During the past two decades, technological advances have led to a proliferation of high-dimensional problems in data analysis. The characteristic feature of such problems is that they involve large numbers of unknown parameters and relatively few observations. As the study of high-dimensional statistical models has developed, linear models have taken on a special status for their widespread application and extensive theory. Even so, much of the theoretical research on high-dimensional linear models has been concentrated on the problems of prediction and estimation, and many inferential questions regarding hypothesis tests and confidence intervals remain open.
In this dissertation, we explore two sets of inferential questions arising in high-dimensional linear models. The first set deals with the residual bootstrap (RB) method and the distributional approximation of regression contrasts. The second set addresses the issue of unknown sparsity in the signal processing framework of compressed sensing. Although these topics involve distinct methods and applications, the dissertation is unified by an overall focus on the interplay between model structure and inference. Specifically, our work is motivated by an interest in using inferential methods to confirm the existence of model structure, and in developing new inferential methods that have minimal reliance on structural assumptions.
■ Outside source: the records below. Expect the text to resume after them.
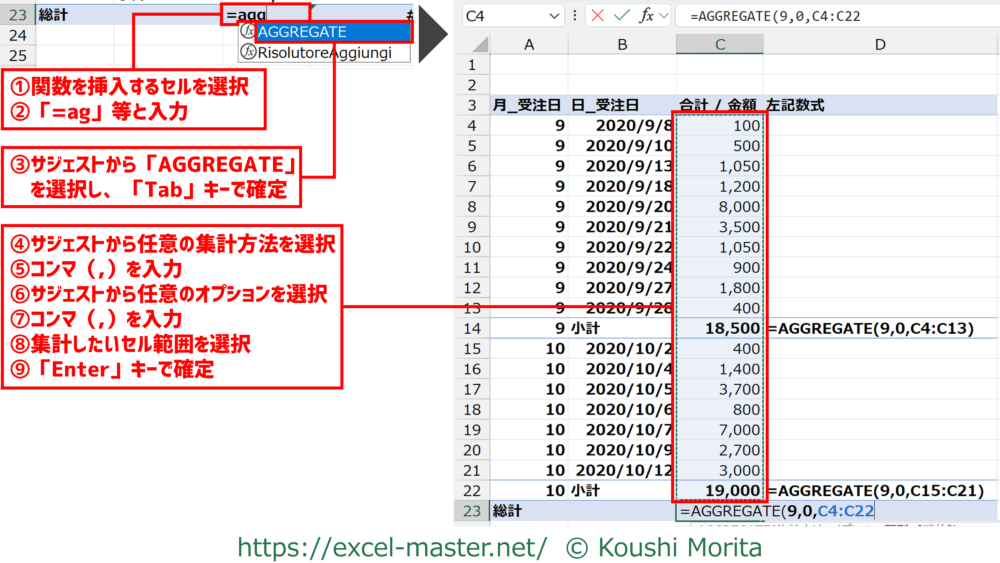Viewport: 1000px width, 563px height.
Task: Click the red Cancel X icon
Action: click(597, 16)
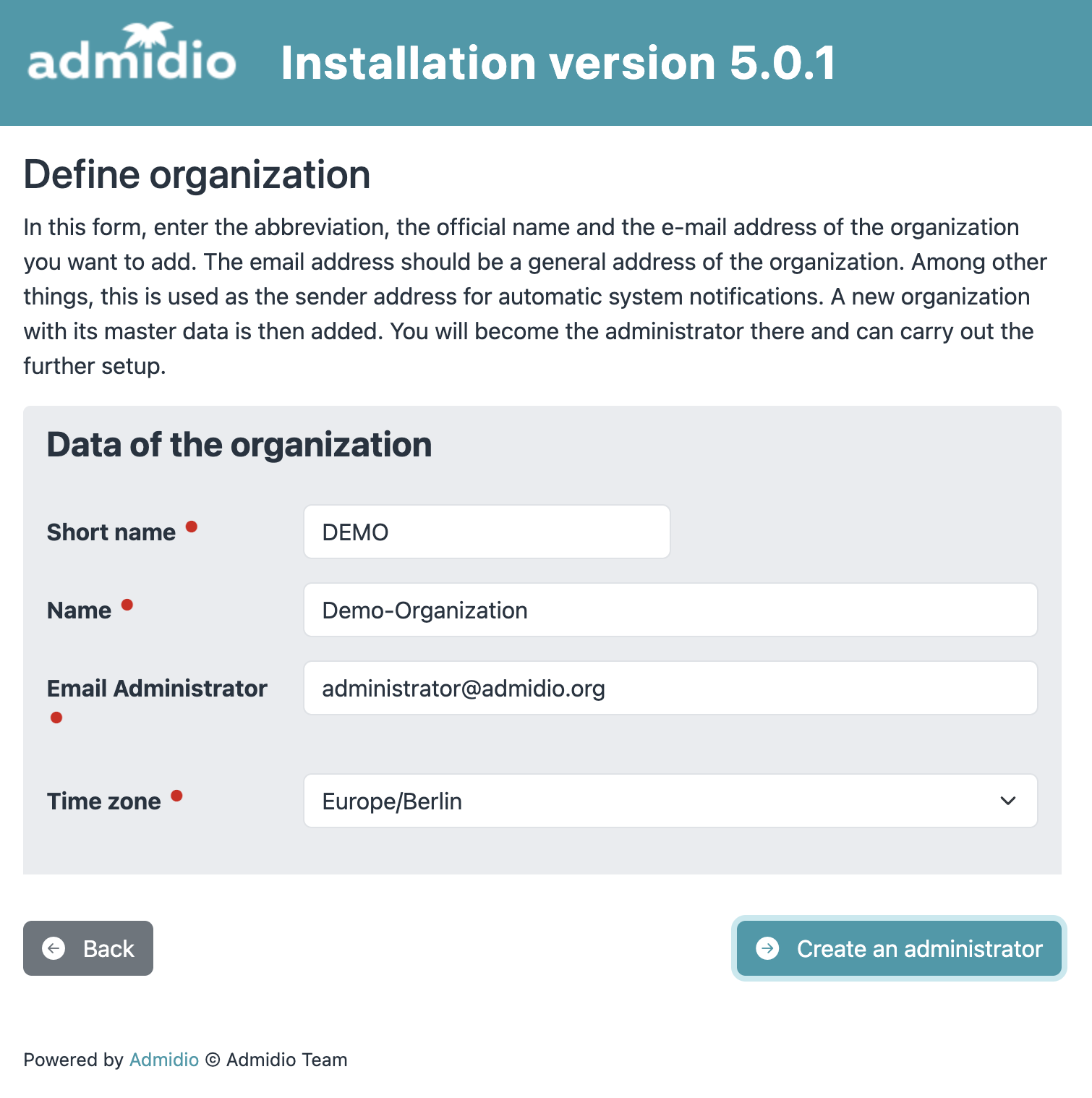Click red required dot beside Name label
This screenshot has width=1092, height=1098.
tap(127, 605)
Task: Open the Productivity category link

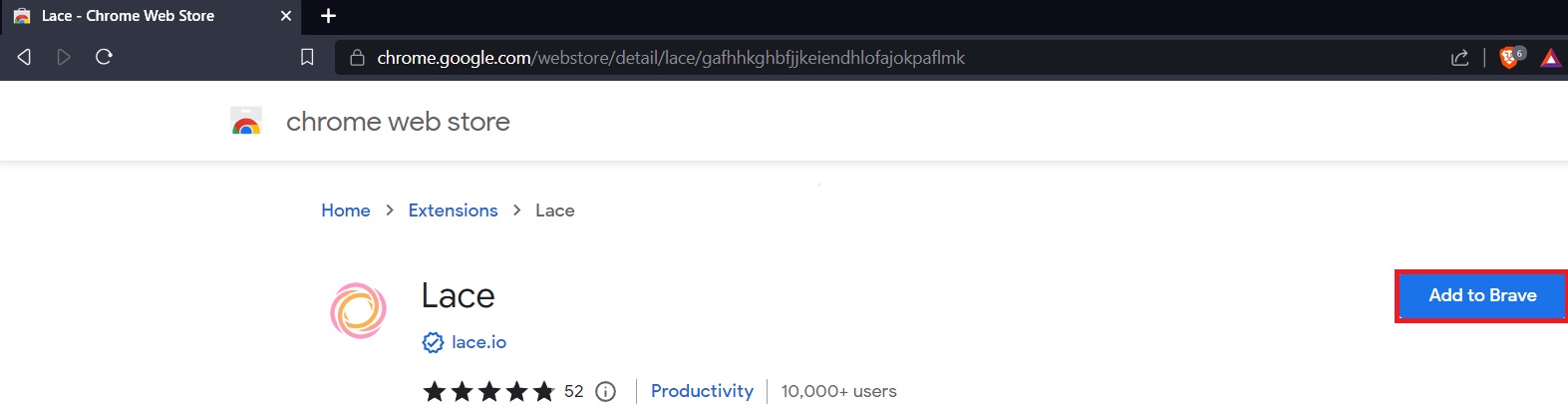Action: pyautogui.click(x=702, y=391)
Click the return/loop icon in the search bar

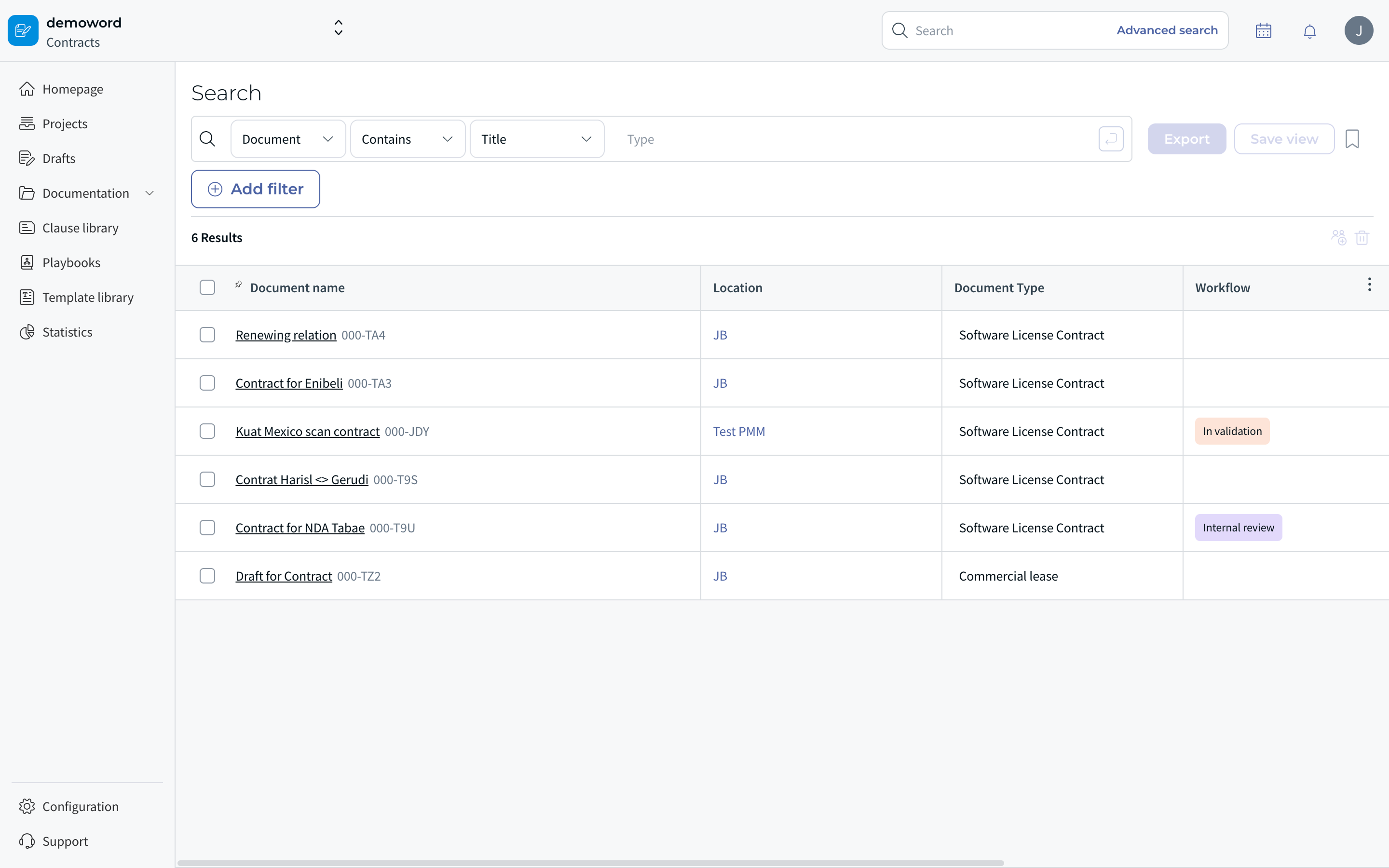coord(1110,138)

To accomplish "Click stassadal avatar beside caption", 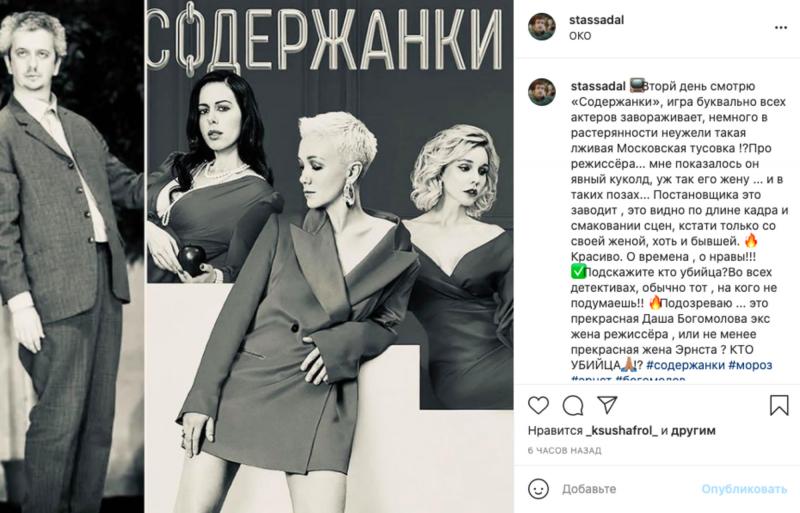I will (542, 92).
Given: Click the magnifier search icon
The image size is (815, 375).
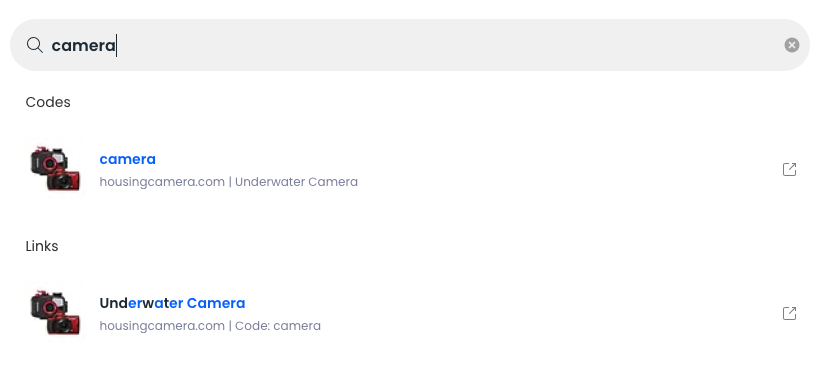Looking at the screenshot, I should [x=35, y=45].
The residual bootstrap method is a general approach to approximating the sampling distribution of statistics derived from estimated regression coefficients. When the number of regression coefficients p is small compared to the number of observations n, classical results show that RB consistently approximates the laws of contrasts obtained from least-squares coefficients. However, when p/n~1, it is known that there exist contrasts for which RB fails --- when applied to least-squares residuals. As a remedy, we propose an alternative method that is tailored to regression models involving near low-rank design matrices. In this situation, we prove that resampling the residuals of a ridge regression estimator can alleviate some of the problems that occur for least-squares residuals. Notably, our approach does not depend on sparsity in the true regression coefficients. Furthermore, the assumption of a near low-rank design is one that is satisfied in many applications and can be inspected directly in practice.
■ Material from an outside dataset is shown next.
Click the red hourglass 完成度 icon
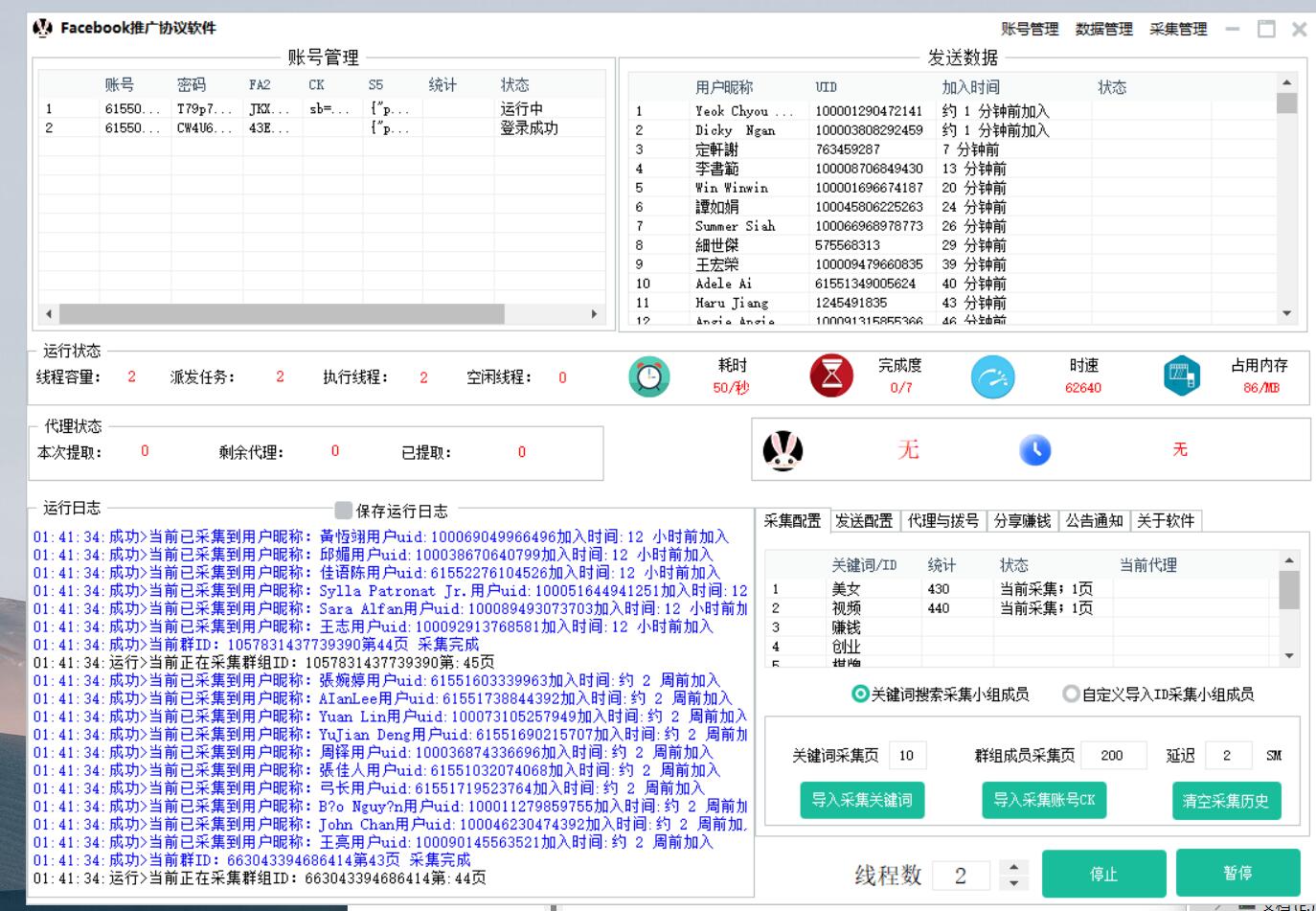The image size is (1316, 911). click(x=832, y=376)
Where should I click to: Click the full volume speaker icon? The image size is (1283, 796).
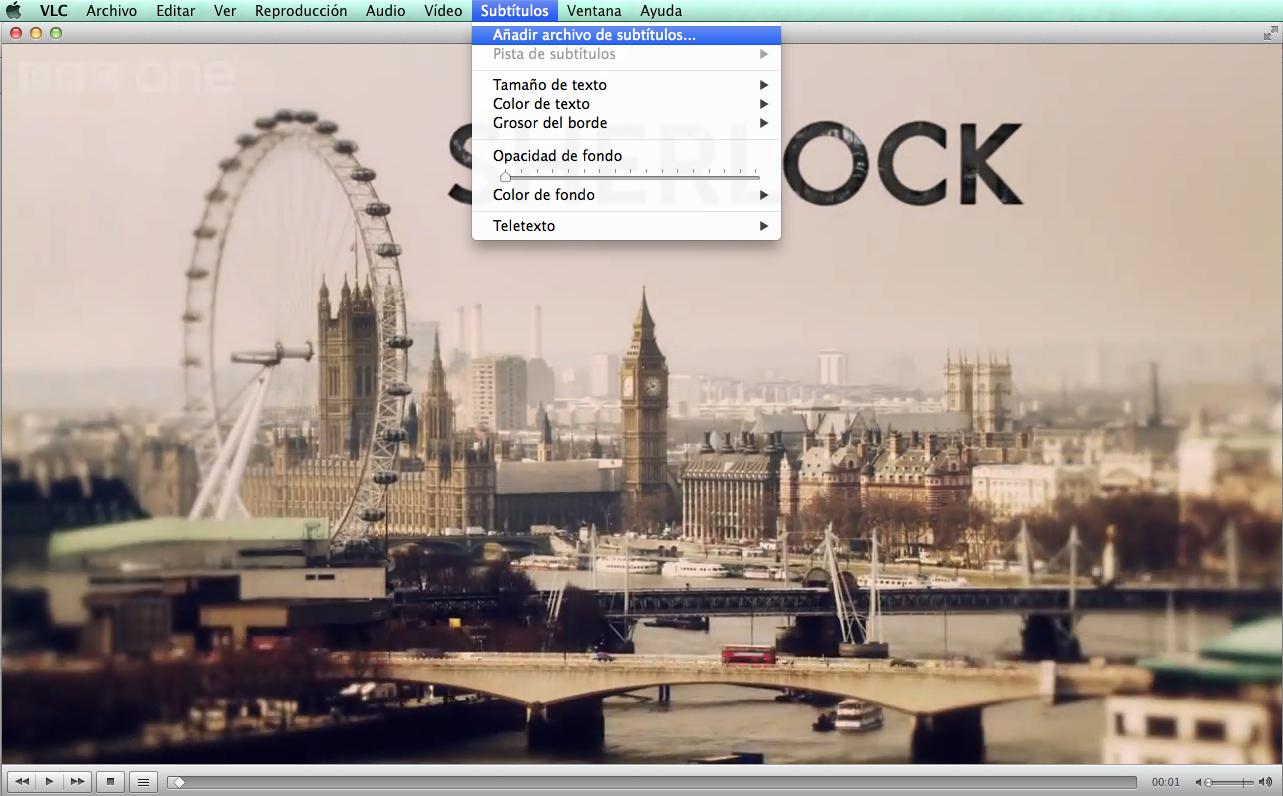pyautogui.click(x=1263, y=782)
In the second portion of the dissertation, we turn our attention to the subject of compressed sensing, which deals with the recovery of sparse high-dimensional signals from a limited number of linear measurements. Although the theory of compressed sensing offers strong recovery guarantees, many of its basic results depend on prior knowledge of the signal's sparsity level --- a parameter that is rarely known in practice. Towards a resolution of this issue, we introduce a generalized family of sparsity parameters that can be estimated in a way that is free of structural assumptions. We show that our estimator is ratio-consistent with a dimension-free rate of convergence, and also derive the estimator's limiting distribution. In turn, these results make it possible to set confidence intervals for the sparsity level and to test the hypothesis of sparsity in a precise sense.